I don’t know about you, but I often forget to train my calves. Until now, they’ve not been something I’ve been overly concerned about as I squat, lunge, and deadlift. That said, a recent conversation with a run coach forced me to stop and think about my calf strength — your calf muscles absorb the impact when you’re running or walking and propel you forwards. They’re an essential component when it comes to lower body strength, so why was I neglecting them?
Never one to shy away from a challenge, I decided to add 100 calf raises a day to my routine for a week to see what happened. As a marathon runner, my schedule involves around five runs a week, as well as a couple of strength training sessions, and the odd Pilates or yoga class chucked in for good measure.
Before getting into the calf raises, it’s important to note that what works for me might not work for you and your body, and if you’re a complete beginner or you’re returning to exercise following an injury, it’s a good idea to check with a personal trainer to ensure you’re getting your form right.
Read on to find out what happened when I did 100 calf raises a day for a week. Inspired? Check out what happened when I did 100 dead bugs a day for a week, 30 sit-ups a day for 30 days, and when I added flutter kicks to my morning routine.
How to do calf raises
Let's start with how to get the technique right. To do a calf raise, start with your feet shoulder-width apart. Keep your back straight and your core engaged throughout the movement (here’s how to engage your core muscles). Rise up onto your tiptoes slowly, keeping your legs straight, without locking the knee joint. Pause at the top, then lower back to the ground, returning to your starting position.
The benefits of calf raises are that they hit both of the muscles in the calf. Your calf has two primary muscles — the soleus, which is the deeper calf muscle that starts just below your knee and runs down the leg, connecting to the Achilles tendon above the heel, and the gastrocnemius, which is the outer muscle that forms the bulk of your calf. Strengthening your calf muscles is important when it comes to injury prevention, as calf muscle strains are a common injury among athletes. When the soleus is weak, for example, studies have shown the calf muscle can strain and tear more easily.
I did 100 calf raises a day for a week — here’s what happened
On day one of this challenge, I started with regular, bodyweight calf raises. I opted for four sets of 25 raises, with a 30-second rest between each set. I did the raises post-run, without shoes on, and went pretty slow to really focus on my form. My challenge was to think about my posture — keeping your back straight and your abs engaged is essential in this exercise.
On day two, I added the calf raises to my strength training routine — as it was leg day, after all. This time, I added some weights to the mix to up the ante a little. I grabbed a set of 6kg dumbbells, and again, did four sets of 25 calf raises. This definitely increased the challenge, and after the first 25 raises, I could feel my calf muscles working. Again, I had to concentrate on slowing down — while performing the exercise fast might be tempting, it makes it much less effective.

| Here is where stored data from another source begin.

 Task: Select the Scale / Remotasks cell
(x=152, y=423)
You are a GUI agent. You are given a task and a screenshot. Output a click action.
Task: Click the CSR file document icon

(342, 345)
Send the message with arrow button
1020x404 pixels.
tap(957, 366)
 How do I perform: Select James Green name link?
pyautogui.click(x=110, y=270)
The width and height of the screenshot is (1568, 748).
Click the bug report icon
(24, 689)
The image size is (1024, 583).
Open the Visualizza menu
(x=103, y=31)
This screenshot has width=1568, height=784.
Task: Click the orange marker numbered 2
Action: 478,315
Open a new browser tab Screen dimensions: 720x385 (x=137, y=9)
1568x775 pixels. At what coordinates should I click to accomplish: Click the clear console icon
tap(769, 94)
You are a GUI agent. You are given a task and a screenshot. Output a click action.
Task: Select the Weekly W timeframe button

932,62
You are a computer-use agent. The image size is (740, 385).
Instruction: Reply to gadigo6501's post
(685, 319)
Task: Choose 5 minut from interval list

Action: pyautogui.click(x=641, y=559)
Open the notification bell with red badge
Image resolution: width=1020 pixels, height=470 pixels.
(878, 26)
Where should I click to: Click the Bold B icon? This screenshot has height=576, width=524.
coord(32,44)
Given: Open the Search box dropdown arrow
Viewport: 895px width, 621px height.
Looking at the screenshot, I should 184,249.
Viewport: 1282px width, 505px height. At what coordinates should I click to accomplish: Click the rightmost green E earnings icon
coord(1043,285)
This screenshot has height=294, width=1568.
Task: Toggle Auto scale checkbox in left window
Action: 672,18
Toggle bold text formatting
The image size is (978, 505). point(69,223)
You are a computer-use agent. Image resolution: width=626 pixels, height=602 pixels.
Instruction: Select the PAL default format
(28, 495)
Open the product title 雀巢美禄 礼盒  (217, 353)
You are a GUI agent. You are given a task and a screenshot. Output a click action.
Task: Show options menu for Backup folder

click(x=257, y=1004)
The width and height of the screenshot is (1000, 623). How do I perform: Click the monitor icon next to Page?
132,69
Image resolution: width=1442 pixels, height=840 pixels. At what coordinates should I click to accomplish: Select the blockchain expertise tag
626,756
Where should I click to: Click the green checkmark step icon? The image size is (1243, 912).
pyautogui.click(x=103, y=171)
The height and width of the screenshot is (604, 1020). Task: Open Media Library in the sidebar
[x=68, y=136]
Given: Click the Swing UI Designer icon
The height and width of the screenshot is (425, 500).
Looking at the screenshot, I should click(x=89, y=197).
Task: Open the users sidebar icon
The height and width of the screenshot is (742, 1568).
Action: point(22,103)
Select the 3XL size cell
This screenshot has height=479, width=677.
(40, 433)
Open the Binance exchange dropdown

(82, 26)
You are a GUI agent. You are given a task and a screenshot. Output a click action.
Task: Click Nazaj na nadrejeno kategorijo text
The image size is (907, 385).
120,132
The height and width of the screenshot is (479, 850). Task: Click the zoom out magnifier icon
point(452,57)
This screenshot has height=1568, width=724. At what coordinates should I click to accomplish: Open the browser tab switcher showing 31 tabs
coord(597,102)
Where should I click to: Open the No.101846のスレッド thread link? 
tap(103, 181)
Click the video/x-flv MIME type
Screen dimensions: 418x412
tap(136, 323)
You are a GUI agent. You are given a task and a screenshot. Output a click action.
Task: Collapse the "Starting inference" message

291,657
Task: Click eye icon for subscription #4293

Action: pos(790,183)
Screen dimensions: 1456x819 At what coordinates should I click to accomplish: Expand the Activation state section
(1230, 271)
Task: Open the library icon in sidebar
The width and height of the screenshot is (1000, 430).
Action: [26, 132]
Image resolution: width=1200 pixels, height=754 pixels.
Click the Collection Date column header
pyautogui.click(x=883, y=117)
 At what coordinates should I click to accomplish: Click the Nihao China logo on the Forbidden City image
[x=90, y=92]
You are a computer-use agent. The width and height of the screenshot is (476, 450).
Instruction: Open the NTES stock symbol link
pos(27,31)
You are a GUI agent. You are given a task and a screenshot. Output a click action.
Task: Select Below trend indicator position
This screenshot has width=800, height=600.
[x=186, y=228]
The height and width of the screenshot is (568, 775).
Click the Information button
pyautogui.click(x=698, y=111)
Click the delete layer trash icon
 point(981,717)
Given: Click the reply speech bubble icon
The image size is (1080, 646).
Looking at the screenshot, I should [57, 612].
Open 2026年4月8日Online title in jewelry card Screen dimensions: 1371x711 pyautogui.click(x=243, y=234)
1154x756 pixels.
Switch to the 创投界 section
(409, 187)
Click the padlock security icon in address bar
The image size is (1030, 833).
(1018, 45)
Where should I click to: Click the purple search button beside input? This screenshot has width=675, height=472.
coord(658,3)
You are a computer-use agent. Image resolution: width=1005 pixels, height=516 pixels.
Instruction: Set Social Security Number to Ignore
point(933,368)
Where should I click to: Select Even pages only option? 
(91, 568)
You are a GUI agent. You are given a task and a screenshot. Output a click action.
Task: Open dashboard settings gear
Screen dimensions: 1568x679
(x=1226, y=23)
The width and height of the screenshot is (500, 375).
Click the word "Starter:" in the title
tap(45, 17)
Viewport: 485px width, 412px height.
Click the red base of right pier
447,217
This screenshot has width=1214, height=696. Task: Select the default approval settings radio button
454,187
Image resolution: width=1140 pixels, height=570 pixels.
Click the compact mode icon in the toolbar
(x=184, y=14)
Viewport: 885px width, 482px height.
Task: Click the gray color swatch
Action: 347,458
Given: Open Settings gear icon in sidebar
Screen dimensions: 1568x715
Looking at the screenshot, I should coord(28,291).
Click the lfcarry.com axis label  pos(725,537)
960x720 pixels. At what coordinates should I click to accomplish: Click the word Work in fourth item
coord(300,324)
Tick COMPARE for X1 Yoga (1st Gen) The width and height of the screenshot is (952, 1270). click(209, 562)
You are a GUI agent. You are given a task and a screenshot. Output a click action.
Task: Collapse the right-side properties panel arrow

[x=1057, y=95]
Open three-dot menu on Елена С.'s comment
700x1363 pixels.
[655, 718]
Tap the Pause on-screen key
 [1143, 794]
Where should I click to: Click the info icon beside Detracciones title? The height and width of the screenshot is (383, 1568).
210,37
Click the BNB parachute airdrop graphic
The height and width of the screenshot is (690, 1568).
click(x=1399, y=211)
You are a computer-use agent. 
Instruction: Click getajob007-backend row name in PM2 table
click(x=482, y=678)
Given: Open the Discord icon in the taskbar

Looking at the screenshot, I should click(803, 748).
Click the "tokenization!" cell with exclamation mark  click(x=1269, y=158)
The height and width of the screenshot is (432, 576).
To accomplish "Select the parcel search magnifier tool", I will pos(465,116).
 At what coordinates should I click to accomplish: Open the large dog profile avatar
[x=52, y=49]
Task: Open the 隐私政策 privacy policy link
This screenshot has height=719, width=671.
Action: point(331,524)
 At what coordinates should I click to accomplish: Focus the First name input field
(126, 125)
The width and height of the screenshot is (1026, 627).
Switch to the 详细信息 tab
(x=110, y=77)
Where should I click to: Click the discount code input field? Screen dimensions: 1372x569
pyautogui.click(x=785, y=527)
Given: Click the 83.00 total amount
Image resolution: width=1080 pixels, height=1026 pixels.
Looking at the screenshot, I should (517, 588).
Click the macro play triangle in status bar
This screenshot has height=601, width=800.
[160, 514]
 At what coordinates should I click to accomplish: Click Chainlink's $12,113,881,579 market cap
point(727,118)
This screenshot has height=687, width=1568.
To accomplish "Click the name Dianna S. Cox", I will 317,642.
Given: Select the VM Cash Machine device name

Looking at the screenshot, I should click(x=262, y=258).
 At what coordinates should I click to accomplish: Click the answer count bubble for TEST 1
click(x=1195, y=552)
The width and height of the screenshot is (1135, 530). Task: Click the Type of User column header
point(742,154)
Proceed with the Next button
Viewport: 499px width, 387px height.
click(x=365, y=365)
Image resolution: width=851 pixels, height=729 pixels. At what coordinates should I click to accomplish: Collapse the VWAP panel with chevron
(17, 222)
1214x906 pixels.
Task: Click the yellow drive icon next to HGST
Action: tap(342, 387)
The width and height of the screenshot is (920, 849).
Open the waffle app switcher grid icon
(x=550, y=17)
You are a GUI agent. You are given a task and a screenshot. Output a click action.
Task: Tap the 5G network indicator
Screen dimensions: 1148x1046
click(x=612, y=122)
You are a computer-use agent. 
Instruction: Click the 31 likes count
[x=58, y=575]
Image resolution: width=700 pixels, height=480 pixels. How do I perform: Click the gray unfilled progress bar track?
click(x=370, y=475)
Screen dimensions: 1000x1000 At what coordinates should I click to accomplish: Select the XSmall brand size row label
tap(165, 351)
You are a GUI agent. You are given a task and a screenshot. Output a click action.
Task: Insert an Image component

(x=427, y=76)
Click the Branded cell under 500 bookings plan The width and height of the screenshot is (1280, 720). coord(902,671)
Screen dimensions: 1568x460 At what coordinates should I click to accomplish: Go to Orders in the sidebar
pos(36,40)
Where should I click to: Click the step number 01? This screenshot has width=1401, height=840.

On day three, I opted to increase the range of motion in the calf raise by performing them on a step. Once again, I finished my run and stood at the bottom of my stairs to do the calf raises — this allows your heels to drop down further, increasing the intensity. With just the balls of my feet on the stairs, I definitely felt a greater stretch down my calves as I moved through the reps.
On day four, you guessed it, I added weights to my calf raises at the bottom of the stairs. This definitely felt a little sketchy, as I don’t live in a massive house with a wide open staircase, and in the future, I’d do weighted elevated calf raises on a step in the gym. Still, I got them done, I lived to tell the tale, and I didn’t fall down the stairs or smash a dumbbell into the wall. Result.
By day five, my calves were feeling it, so I went back to the regular bodyweight calf raises. It’s definitely not recommended to do huge reps of the same exercise day after day (here’s why experts say you shouldn’t do a squat challenge) but for the sake of journalism, I continued.
On day six, I again decided to mix things up again, this time opting to do my calf raises on the leg press machine in the gym. To do this, I placed the balls of my feet on the platform with my legs outstretched, and pushed onto my tiptoes, like I would in a standing calf raise. Doing calf raises on a leg press are a good way to increase the load, without worrying about your balance.
At last, day seven. By now, I was sick of calf raises, but wanted to try one more challenge — single-leg calf raises. I haven’t added these to my workouts since I injured my soleus years ago, and I hated them just as much now as I did then. As its name suggests, to do a single-leg calf raise, stand on one leg, and raise up onto the ball of one foot. I opted to do 100 on each leg but found I needed to do them near a wall, as I was definitely more balanced on my right leg (I’m right-handed).
So, what did I learn after 800 calf raises? I need to do more calf raises. Of course, I’m not going to see huge gains in a week — the human body doesn’t work like that, but I can definitely see how adding calf exercises into my workouts could help me run faster and (hopefully) ward off lower leg issues that might keep me from the start line.